A recently approved cystic fibrosis drug is offering hope to at least half of the 30,000 individuals affected by the life-threatening, genetic disease, including 18-year-old Mary Beth Mast.
A resident of Fredericksburg in Wayne County, Ohio, Mary Beth has felt much better since enrolling in the clinical trial for Orkambi 2 years ago.
“I have more energy and I’ve been able to gain about 10 lbs.,” she said. “I just feel a lot healthier.”
The ability to be more active and gain weight is significant for CF patients since the disease causes thick, sticky mucus to build up in their lungs and pancreas, limiting their ability to breathe and absorb food and key nutrients.
“Orkambi is an exciting drug for patients with cystic fibrosis, partly because it actually treats the defect that causes CF,” said Dr. Greg Omlor, director of Akron Children’s Lewis H. Walker Cystic Fibrosis Center. “Most of the previous drugs treat the problems that CF cause, but not the basic defect. The other exciting thing about Orkambi is that it is useful in patients with the most common mutation and therefore will treat up to 50% of our patients.”
Mary Beth’s mom, Ida Mast, hopes 2 of her other children with the same CF mutation – Jaylon and Angela – will also be able to benefit from the drug once it’s approved for children under 12.
“We are very excited about the possibility of life extension,” Ida said. “It is an exciting advancement for us and the entire CF community.”
About cystic fibrosis
CF is caused by a mutation in the cystic fibrosis transmembrane conductance regulator (CFTR) gene. This protein functions as a chloride channel that helps the body maintain the proper balance of salt and water within a cell.
A mutation of CFTR disrupts the salt and water balance, leading to the production of thick mucus and the excessive loss of salt in sweat. While there are hundreds of mutations that can cause CF, the most common is the delta F508 mutation.
Orkambi, which is manufactured by Vertex Pharmaceuticals, addresses this mutation by combining a previous drug, Kalydeco, with another compound. Kalydeco, which was FDA approved in 2012, was the first drug aimed at counteracting the defective protein that causes cystic fibrosis.
“Kalydeco treats the basic defect of CF, but for only a specific type of mutation that affects about 15% of patients,” Dr. Omlor said.
Dr. Omlor estimates that 40-45% of his pediatric CF patients, 50% of his adult CF patients, and all of his Amish patients have 2 copies of the delta F508 mutation.

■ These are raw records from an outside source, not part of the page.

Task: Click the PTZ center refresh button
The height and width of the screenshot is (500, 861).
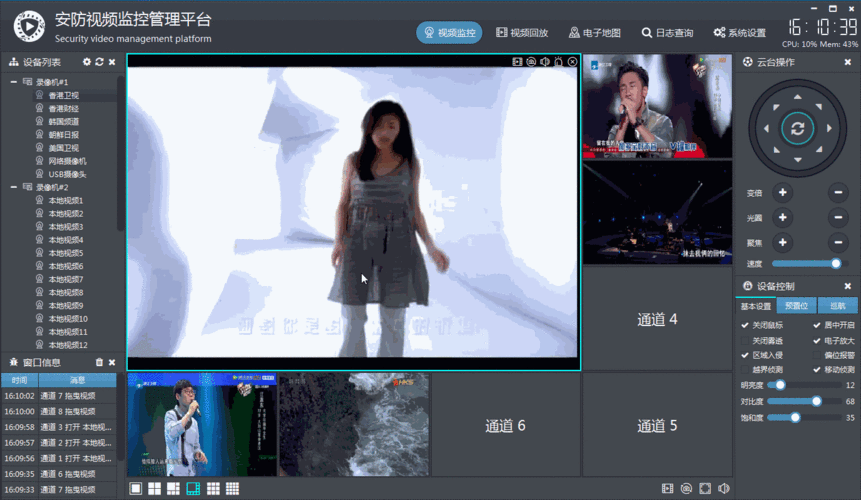Action: pyautogui.click(x=797, y=128)
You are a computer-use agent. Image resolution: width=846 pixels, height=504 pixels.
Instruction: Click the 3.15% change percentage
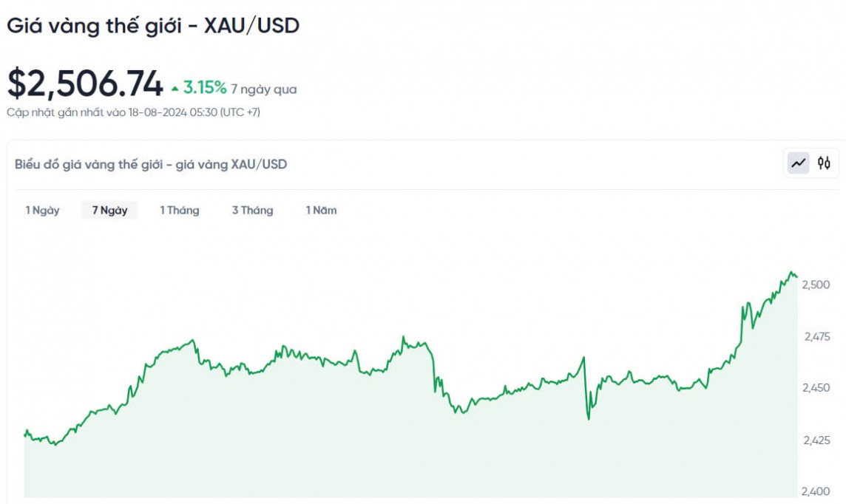pyautogui.click(x=205, y=88)
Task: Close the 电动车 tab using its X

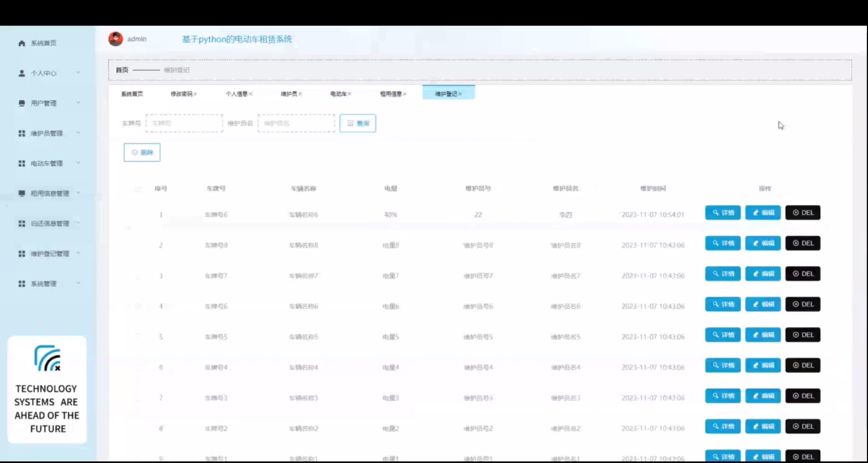Action: 349,94
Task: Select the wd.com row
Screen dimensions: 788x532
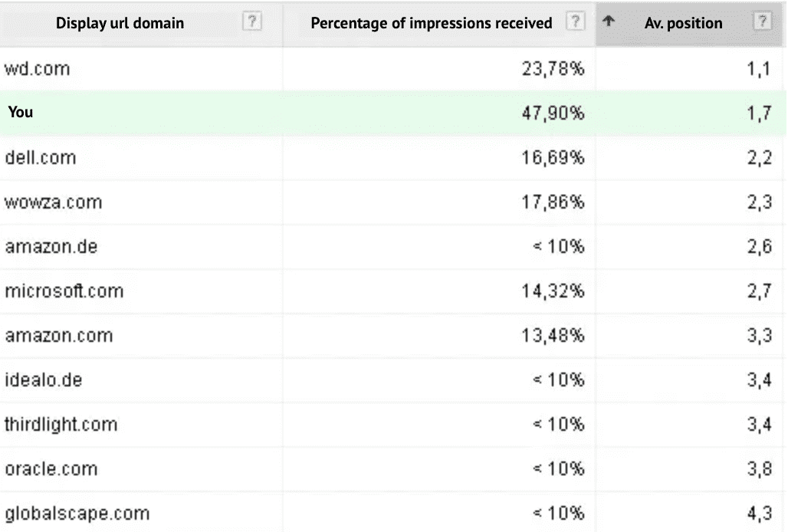Action: click(x=37, y=69)
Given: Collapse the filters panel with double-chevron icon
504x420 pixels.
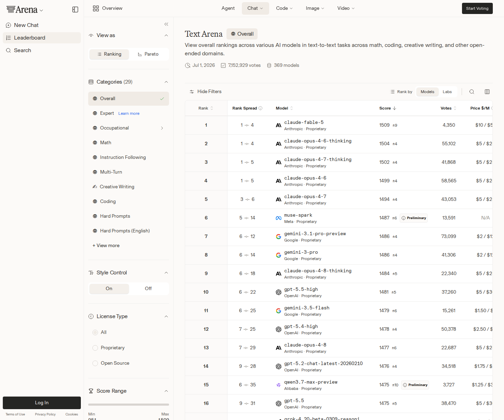Looking at the screenshot, I should (x=166, y=24).
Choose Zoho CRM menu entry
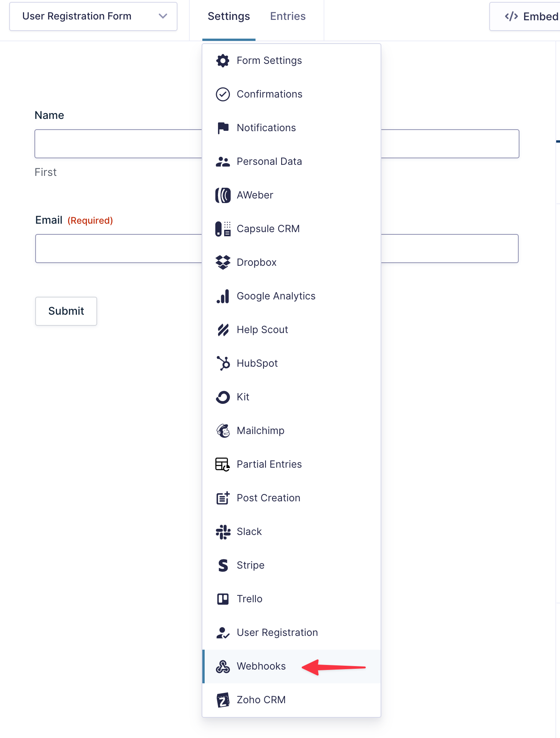The height and width of the screenshot is (738, 560). (261, 700)
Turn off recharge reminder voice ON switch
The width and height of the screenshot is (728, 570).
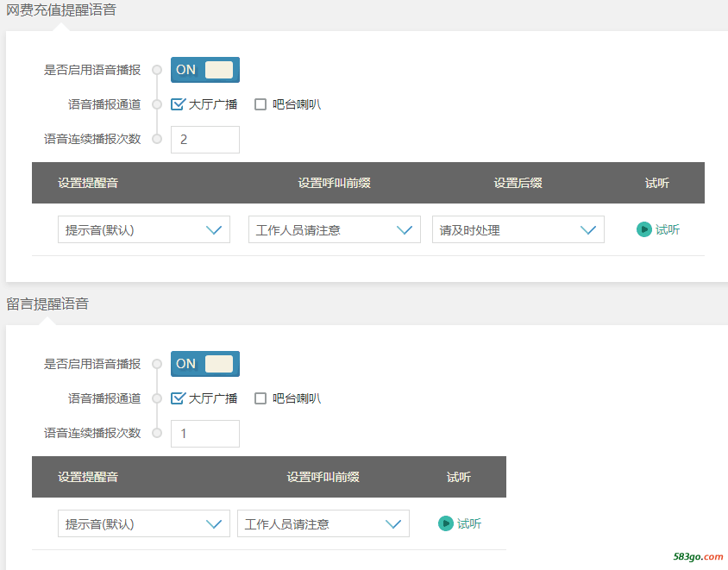click(x=205, y=70)
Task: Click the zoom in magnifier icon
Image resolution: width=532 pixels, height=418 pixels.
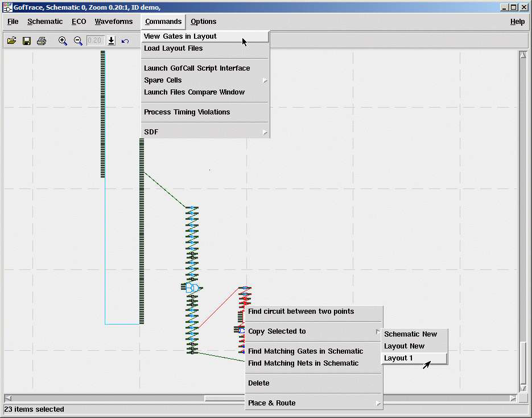Action: coord(63,41)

According to Dr. Omlor, people who’ve received Orkambi experienced a small increase (2.6%-3.0%) in the volume of air they could exhale in the first second of a forced exhalation.
This pulmonary function parameter is important because it’s predictive of survival for CF patients, who currently have a median survival rate of 40.7.
Perhaps the most noticeable change was a decrease in the number of times patients had a flare-up of their pulmonary disease.
“This has significant medical implications because this is often when patients lose pulmonary function and do not fully regain it,” said Dr. Omlor. “There is also a social implication because the treatment for a flare-up often means a stay in the hospital with IV antibiotics. Avoiding hospitalization is a big deal for patients. ”
And like Mary Beth, patients taking Orkambi reported feeling better compared to those who weren’t.
“There was also increased body weight in patients on Orkambi,” Dr. Omlor said. “This is important because weight is associated with pulmonary function. In other words, those patients with better weight were also more likely to have better pulmonary function.”
The biggest side effects of Orkambi are a feeling of chest tightness or a sense of difficulty breathing and elevation of liver enzymes.
“The feeling of chest tightness was not unexpected because previous studies showed this with one of the drugs in the study,” said Dr. Omlor. “The liver elevations decreased when the medication was stopped. It is recommended that patients get liver enzymes done before they start the medication, every 3 months for the first year and then annually after that.”
Another concern with Orkambi is interaction with other medications. CF patients frequently take medications to treat bacterial infections, fungal infections and acid reflux as well as to decrease inflammation. Some antidepressant medications and hormonal birth control medications may also have an interaction with Orkambi.
“In most cases the doses of the medications may need to be adjusted,” said Dr. Omlor. “In some cases other medications are suggested, if possible, such as with the antifungal medications and antibiotics. For the hormonal-based birth control medications, an additional form of birth control is recommended.”
Perhaps most importantly, the approval of Orkambi and Kalydeco may lead to the development of similar drugs.
“Kalydeco and Orkambi are a proof of concept that this type of therapy is effective and can be approved by the FDA,” Dr. Omlor said. “This will encourage pharmaceutical companies to continue research on this class of drugs. The newer drugs could be more potent and/or with fewer side effects.”
But everything comes with a cost. Orkambi costs about $295,000 for a year’s supply.
“If the insurance companies don’t pay for it then very few families can afford the cost, so they might not use it even though they are a candidate for it,” Dr. Omlor said. “This will have significant impact on the Amish families that don’t have the big insurance companies that our other patients do.”